What we really need to do is quit this half-assed stuff with having one body set the fees and raise the money and a different body negotiating the cost. We need to either remove the school department from the town council’s billing and give that to the school committee, meaning everyone would then get two tax bills, one for the town and one for the school department. Or, remove this responsibility from the school committee completely. Have the town council negotiate the teachers contract and be responsible for the school department. Or at least, one of my other ideas is to have a joint negotiating team for the teachers contract. 3 SC members, 3 TC members and the mayor. Those seven negotiate the teachers contract. Put the school department budget right in with the town’s budget and tie it all in together. It’s just ridiculous.

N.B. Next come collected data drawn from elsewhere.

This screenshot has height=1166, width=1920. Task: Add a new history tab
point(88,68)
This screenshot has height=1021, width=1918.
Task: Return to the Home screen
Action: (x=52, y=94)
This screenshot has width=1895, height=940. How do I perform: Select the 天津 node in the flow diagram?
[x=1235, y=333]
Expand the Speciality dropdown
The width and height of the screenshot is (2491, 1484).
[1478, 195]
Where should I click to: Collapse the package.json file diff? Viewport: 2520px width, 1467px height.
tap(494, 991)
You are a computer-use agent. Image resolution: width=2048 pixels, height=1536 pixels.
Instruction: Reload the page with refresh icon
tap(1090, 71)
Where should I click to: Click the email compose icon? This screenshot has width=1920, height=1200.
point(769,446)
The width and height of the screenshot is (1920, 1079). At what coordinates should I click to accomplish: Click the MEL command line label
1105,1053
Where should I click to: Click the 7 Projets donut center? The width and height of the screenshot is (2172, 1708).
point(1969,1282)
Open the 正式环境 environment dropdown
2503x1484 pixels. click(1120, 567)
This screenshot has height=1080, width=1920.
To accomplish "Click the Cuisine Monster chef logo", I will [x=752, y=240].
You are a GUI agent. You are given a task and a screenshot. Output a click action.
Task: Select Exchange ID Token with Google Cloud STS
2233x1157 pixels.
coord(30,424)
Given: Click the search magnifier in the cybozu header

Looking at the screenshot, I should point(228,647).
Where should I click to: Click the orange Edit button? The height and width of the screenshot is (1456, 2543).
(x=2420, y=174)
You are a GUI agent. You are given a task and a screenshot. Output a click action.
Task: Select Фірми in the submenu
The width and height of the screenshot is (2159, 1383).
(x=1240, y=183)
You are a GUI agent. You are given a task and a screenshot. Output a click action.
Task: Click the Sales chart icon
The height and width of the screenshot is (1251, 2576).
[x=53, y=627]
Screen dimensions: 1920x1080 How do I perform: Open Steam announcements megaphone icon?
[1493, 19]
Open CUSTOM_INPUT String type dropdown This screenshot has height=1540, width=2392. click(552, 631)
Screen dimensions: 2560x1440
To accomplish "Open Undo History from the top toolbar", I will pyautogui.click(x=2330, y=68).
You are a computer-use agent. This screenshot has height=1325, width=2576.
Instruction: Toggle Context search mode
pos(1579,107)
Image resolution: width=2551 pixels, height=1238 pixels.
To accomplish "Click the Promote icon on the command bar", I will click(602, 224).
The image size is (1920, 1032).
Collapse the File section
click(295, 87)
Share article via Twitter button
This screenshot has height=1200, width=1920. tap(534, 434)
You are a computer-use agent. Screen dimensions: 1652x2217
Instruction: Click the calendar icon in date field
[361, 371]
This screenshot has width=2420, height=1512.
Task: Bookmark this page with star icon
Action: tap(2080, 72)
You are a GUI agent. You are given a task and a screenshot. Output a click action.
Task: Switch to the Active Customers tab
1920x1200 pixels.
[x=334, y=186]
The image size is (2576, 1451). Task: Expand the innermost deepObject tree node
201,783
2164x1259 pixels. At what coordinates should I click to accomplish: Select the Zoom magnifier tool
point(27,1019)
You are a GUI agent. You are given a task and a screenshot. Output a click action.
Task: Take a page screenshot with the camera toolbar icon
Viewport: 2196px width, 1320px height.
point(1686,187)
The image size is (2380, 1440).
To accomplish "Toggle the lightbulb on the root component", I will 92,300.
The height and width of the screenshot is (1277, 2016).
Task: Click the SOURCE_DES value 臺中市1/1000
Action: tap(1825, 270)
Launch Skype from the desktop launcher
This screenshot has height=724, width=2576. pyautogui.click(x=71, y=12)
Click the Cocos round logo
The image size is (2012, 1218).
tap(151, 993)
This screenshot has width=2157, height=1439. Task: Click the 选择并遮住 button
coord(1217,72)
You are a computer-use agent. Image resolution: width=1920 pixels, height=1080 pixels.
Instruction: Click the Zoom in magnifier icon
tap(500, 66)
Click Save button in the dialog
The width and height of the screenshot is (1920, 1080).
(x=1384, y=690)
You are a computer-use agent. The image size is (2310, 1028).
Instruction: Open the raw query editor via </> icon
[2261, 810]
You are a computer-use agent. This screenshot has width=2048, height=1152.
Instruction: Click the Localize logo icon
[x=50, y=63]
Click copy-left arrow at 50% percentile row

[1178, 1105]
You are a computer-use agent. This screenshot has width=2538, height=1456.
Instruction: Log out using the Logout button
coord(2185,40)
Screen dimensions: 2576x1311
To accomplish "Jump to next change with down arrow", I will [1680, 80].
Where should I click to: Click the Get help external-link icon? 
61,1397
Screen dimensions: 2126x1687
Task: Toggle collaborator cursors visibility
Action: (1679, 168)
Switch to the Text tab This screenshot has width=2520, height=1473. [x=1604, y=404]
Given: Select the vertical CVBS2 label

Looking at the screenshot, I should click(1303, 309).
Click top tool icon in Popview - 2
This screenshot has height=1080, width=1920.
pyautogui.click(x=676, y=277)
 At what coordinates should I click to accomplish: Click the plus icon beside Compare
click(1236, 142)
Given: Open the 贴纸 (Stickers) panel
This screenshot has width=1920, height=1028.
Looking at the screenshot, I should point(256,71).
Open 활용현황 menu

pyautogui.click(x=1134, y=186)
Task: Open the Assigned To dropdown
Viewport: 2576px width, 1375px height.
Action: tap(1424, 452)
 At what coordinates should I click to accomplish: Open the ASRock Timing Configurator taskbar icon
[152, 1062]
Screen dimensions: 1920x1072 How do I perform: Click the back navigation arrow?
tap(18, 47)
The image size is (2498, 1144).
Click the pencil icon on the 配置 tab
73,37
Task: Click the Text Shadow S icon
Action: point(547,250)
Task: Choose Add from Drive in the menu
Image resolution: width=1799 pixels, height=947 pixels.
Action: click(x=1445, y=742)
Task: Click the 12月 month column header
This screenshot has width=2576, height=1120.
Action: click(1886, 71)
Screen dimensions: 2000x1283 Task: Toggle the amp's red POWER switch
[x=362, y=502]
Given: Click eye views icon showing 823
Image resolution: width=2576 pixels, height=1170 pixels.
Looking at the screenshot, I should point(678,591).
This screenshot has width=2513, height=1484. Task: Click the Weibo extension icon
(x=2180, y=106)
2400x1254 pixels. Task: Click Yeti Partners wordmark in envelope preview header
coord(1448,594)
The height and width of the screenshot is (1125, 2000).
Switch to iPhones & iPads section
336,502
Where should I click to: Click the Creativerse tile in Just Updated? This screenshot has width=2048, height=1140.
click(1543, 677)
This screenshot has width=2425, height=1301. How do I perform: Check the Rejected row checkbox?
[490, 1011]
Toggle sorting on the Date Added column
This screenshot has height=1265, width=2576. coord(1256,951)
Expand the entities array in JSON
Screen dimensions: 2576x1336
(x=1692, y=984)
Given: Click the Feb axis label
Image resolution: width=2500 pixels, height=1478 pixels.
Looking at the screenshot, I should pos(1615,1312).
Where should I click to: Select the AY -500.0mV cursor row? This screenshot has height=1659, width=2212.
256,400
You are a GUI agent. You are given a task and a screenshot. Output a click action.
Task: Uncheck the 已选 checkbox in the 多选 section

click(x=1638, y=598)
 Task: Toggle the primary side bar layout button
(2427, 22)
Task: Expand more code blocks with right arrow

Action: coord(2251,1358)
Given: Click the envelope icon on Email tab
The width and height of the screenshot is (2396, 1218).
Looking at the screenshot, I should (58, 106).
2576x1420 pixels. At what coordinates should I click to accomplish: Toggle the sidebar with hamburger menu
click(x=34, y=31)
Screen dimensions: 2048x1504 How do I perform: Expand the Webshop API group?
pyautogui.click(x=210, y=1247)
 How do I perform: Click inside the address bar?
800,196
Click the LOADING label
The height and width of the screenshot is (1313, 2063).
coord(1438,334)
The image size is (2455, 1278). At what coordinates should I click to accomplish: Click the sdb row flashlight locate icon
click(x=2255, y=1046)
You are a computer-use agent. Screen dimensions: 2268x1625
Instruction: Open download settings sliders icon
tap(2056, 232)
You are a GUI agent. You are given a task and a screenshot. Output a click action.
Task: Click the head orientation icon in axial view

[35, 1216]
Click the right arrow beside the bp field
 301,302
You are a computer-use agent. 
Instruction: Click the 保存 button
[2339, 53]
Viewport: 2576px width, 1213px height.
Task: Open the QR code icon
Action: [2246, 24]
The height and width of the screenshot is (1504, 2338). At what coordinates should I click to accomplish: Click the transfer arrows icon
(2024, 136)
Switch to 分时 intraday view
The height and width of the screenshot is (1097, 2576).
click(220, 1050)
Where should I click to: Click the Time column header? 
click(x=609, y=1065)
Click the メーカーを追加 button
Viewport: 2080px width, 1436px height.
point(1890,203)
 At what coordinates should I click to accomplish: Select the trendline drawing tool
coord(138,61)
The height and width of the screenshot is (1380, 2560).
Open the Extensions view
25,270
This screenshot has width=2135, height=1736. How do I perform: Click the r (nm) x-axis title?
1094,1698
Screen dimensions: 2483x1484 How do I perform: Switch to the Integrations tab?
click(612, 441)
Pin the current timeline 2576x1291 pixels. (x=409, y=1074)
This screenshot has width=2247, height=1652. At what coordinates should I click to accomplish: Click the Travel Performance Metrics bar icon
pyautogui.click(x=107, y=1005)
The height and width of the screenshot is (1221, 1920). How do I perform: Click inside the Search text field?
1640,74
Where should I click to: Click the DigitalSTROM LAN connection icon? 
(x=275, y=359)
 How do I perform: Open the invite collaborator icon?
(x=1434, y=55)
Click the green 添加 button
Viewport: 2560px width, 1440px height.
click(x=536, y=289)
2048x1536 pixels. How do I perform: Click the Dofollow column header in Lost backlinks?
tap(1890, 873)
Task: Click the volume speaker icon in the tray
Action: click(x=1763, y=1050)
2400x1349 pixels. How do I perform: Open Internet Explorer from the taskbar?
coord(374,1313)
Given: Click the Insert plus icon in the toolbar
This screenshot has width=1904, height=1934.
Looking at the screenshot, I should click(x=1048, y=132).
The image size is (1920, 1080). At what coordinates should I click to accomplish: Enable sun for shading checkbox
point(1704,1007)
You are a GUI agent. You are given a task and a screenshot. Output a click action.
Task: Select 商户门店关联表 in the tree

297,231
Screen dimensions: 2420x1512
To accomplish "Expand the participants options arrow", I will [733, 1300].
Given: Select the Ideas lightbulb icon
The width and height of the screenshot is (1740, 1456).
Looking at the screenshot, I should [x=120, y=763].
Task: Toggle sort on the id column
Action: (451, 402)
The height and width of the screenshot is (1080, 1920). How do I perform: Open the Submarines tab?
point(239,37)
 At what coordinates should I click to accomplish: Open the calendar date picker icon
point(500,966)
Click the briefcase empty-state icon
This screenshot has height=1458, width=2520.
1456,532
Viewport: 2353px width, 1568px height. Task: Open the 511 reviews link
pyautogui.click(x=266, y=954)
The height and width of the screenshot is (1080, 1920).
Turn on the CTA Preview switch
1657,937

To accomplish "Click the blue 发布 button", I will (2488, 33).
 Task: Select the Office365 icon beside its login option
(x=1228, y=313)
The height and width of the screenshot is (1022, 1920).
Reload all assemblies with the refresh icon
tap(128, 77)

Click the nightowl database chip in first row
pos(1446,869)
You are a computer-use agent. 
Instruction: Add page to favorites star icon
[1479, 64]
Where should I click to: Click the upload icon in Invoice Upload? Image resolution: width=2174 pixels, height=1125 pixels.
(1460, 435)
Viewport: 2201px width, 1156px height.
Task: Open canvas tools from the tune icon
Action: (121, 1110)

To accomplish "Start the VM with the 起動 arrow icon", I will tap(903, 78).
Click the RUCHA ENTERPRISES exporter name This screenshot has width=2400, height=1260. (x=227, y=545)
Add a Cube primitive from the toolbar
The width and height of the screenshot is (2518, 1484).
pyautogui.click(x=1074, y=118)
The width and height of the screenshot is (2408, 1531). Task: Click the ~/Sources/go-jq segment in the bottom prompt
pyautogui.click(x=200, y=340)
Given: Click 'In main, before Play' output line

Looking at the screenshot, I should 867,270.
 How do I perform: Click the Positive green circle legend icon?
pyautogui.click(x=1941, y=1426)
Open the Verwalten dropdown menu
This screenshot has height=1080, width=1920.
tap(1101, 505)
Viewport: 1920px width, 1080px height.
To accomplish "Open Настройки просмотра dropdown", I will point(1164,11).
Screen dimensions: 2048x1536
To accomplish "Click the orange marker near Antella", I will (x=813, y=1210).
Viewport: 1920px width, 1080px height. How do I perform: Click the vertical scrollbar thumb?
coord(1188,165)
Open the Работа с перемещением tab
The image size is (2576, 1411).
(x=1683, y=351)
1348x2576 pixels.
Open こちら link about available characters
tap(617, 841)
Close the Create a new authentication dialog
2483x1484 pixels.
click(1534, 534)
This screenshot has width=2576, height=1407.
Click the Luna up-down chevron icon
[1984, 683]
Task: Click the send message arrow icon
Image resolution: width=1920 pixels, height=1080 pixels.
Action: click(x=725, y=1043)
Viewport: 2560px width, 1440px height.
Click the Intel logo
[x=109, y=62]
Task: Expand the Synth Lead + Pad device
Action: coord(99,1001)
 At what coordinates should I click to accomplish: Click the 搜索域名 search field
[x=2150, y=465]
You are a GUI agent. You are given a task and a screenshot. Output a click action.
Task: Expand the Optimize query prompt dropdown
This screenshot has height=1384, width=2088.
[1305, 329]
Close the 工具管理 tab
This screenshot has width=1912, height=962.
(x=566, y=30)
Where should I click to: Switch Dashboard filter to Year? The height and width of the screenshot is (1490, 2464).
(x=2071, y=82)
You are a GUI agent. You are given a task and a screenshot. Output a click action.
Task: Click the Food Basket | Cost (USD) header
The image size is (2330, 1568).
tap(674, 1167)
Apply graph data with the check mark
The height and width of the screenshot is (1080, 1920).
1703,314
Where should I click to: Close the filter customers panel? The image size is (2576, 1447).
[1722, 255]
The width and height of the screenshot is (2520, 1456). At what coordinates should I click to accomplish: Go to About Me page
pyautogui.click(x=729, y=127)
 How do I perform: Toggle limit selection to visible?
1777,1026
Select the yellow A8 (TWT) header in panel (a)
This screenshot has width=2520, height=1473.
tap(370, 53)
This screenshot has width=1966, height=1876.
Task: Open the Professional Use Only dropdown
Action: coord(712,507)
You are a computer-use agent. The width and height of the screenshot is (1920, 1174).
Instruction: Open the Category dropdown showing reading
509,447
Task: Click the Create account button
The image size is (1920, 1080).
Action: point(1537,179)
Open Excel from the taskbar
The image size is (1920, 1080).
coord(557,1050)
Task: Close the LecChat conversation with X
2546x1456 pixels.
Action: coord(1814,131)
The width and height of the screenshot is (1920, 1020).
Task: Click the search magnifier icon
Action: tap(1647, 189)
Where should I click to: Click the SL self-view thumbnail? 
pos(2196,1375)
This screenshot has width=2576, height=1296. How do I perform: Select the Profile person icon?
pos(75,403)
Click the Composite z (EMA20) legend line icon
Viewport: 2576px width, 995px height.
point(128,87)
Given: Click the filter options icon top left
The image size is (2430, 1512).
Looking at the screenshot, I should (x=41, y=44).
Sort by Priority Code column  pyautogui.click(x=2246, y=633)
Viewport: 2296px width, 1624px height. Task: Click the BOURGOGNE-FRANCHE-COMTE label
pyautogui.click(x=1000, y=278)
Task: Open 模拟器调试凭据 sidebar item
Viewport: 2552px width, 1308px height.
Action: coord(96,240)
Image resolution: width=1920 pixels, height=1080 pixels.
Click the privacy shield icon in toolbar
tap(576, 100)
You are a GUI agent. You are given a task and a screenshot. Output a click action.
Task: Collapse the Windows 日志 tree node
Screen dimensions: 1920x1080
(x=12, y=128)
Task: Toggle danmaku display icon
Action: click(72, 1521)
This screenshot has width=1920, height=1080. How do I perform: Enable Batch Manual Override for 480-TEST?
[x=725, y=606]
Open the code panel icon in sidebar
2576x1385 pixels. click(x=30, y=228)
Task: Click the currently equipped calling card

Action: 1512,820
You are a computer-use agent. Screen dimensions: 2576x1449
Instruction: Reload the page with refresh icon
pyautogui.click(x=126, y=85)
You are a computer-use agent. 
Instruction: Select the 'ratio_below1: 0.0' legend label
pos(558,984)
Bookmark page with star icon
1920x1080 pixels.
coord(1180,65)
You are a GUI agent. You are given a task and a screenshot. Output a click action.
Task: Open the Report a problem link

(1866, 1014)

Suspending Caruolo might sound good, but what happens when the town council then decides to intentionally underfund the school department? What recourse does the school committee have but to sit there and tell the teaches, “sorry, that’s all the money we have, we’re broke”.

Monique
Editor
15 years ago

Exactly right, Patrick.
The Caruolo Act is a sneaky end run around the system that the General Assembly itself set up: that of the City/Town Council determining the budget of the school department.
This is one of the few times I disagree with the Governor. The GA needs to either give School Committees the power to tax and spend or they need to eliminate Caruolo altogether. Vesting tax and spend power to three man panels – who don’t answer to the taxpayer in the voting booth – is not an improvement over the current system, which sneakily confers tax-and-spend power jointly to School Committees and the court system.